• [YOUR ASSIGNMENT] Find every line in the records that holds the string "agent". Copy each one.

[[ TASK MATERIAL, beginning ]]

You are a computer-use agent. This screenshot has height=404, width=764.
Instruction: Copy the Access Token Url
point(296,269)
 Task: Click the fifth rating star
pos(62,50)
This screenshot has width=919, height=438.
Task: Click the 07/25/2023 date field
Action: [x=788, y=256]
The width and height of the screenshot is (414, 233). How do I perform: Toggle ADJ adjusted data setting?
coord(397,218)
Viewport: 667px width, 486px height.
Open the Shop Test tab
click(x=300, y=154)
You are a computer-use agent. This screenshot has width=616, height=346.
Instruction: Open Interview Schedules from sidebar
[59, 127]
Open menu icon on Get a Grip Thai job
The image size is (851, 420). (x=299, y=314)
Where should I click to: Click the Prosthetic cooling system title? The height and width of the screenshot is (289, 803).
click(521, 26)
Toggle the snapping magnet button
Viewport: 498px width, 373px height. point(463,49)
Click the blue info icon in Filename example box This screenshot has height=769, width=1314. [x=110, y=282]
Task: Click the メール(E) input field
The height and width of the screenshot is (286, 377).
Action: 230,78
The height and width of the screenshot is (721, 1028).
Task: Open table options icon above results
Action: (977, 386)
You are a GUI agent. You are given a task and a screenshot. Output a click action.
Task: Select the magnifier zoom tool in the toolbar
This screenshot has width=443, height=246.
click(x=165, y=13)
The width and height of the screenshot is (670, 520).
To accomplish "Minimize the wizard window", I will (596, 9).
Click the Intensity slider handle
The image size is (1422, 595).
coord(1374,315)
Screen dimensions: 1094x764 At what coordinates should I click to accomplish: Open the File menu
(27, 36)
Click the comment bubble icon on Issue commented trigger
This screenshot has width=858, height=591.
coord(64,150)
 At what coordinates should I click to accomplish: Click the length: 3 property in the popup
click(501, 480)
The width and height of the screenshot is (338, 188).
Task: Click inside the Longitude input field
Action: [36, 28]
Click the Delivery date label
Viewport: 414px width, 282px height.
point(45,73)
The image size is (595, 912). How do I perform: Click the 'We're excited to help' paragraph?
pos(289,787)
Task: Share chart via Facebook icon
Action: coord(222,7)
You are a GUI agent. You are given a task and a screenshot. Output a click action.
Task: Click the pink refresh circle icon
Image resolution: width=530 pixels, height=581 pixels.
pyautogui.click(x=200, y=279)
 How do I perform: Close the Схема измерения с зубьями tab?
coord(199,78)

[[ TASK MATERIAL, end ]]

• [RESULT FOR THIS TASK]
You are a computer-use agent. This screenshot has height=404, width=764.
You are a computer-use agent. This screenshot has width=616, height=346.
You are a GUI agent. You are given a task and a screenshot. Output a click action.
You are a GUI agent. You are given a task and a screenshot. Output a click action.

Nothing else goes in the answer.